When you first log into Fuzzbuzz, you're presented with a blank homepage and an "Add New Project" button. Click this button, and select "Coverage Guided Fuzzer".
You'll then be presented with a Git Providers screen. Right now Fuzzbuzz supports GitHub, but GitLab and Bitbucket integrations are coming soon.
Select GitHub and press Next.
Finally, you will be redirected to GitHub to authorize the Fuzzbuzz app. This initial authorization is used to gather a list of the projects you have access to. You will then be asked to install the GitHub app on your organization or repository.

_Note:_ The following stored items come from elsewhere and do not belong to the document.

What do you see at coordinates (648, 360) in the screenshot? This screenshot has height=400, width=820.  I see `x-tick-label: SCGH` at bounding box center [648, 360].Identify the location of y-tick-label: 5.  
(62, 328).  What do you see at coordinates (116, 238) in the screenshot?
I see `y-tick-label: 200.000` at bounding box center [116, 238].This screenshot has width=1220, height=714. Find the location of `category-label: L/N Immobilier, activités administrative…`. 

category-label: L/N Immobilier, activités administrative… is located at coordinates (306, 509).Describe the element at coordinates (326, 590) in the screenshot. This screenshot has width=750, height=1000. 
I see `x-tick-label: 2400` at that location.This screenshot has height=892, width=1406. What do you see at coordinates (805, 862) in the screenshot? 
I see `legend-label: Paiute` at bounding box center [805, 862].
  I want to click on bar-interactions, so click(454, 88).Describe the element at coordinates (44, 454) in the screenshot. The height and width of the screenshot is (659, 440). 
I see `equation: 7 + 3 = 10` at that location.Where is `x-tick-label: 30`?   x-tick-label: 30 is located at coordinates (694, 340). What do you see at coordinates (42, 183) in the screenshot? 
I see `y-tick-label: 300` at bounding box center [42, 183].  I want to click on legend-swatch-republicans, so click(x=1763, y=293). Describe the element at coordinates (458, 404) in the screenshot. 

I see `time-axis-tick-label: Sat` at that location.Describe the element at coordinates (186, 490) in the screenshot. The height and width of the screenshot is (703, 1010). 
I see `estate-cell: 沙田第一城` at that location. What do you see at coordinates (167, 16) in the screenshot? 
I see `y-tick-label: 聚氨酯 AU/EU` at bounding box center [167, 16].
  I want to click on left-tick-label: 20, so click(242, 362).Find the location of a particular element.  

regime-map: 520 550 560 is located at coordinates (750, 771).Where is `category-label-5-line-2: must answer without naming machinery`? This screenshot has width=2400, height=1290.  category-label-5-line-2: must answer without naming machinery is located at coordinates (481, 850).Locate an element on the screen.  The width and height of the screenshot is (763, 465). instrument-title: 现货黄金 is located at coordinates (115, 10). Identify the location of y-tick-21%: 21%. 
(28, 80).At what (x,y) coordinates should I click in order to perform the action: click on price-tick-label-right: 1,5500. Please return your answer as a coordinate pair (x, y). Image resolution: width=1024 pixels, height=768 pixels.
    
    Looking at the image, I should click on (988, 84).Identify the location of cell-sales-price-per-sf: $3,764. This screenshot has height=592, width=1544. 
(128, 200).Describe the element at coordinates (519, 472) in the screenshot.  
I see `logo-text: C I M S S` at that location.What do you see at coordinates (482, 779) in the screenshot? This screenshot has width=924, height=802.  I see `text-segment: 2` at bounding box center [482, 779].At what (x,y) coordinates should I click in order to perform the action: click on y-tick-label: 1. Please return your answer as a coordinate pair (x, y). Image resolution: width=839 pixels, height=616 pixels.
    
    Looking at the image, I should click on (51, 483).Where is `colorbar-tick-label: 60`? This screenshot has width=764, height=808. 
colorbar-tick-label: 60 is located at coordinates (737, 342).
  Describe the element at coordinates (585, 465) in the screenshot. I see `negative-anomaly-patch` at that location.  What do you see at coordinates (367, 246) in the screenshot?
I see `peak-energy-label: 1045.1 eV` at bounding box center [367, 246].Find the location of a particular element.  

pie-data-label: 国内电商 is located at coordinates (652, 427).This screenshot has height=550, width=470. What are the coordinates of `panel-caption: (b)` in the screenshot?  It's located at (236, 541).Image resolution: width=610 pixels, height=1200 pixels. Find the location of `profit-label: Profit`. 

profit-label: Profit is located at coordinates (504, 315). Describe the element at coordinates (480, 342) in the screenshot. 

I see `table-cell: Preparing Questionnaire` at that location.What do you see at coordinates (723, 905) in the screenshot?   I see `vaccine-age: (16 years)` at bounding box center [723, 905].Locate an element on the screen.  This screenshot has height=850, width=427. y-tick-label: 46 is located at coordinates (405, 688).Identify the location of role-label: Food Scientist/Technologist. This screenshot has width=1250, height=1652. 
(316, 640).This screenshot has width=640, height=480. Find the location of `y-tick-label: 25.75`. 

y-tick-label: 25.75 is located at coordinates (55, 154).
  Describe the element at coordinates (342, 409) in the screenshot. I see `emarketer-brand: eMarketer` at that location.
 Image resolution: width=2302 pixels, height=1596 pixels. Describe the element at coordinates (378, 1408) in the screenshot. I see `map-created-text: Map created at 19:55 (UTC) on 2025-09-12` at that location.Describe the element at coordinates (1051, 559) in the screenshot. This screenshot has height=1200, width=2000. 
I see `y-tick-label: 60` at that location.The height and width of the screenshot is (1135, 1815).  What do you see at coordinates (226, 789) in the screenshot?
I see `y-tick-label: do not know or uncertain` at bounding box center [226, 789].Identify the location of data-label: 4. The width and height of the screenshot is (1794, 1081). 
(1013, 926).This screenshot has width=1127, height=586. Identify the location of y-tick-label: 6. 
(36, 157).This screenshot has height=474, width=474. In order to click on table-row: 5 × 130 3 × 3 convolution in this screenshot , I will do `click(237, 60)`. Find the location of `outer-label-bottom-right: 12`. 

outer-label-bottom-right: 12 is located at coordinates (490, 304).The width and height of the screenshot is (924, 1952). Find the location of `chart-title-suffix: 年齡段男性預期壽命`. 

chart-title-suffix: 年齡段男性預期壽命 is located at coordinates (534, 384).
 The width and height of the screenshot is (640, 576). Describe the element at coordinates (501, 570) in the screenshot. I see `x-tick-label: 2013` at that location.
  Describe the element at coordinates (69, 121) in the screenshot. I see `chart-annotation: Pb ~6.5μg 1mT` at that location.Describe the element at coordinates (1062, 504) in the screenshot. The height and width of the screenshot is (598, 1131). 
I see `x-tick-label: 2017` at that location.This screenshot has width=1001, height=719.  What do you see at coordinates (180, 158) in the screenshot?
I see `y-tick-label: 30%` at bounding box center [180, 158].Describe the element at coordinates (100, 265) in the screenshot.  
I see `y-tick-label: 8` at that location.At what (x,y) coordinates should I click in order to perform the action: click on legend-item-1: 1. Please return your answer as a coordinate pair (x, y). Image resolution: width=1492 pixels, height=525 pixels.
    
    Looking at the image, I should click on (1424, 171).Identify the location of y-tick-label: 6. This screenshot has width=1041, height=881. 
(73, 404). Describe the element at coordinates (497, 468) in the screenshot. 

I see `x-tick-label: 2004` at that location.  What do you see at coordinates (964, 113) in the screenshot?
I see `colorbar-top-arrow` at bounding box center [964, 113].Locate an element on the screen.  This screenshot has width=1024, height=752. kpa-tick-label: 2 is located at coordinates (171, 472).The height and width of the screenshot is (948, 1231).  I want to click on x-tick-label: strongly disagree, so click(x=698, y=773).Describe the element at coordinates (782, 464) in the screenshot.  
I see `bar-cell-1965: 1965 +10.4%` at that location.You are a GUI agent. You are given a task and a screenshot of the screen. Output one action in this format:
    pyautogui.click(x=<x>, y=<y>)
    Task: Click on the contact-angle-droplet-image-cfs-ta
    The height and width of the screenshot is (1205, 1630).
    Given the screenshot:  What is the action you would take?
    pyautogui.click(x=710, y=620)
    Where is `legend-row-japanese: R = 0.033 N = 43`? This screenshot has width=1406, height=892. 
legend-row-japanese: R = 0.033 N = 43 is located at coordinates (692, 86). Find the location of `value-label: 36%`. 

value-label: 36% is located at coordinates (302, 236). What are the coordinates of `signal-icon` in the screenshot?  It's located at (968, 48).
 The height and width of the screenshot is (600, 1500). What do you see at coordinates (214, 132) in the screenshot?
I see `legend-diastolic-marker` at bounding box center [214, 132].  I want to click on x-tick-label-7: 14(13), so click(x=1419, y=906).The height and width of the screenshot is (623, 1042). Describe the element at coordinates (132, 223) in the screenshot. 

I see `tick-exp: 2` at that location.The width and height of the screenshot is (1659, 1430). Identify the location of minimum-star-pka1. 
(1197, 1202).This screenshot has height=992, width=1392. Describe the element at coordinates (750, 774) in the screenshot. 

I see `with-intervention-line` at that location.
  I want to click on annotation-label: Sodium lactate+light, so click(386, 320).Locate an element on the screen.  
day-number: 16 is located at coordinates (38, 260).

Once you're finished, select the project you wish to test.
Fuzzbuzz will automatically detect your fuzzbuzz.yaml
file, check it for any errors, and then begin building your code. You can click the job in the Overview page to watch the build logs as your fuzz tests are compiled.
Step 5: Find Heartbleed!
A few minutes after the target begins fuzzing, you should see an entry pop up in the list of bugs. Congratulations - you've just found Heartbleed with Fuzzbuzz.
For more information about the bug, click the red bug type in the Bugs table to go to the bug details view. Here you can see the stacktrace and the exact line the bug was found on. According to the stacktrace, it's a Heap-buffer-overflow
- more specifically a Read of size 65470.
Congratulations, you've found heartbleed by fuzzing!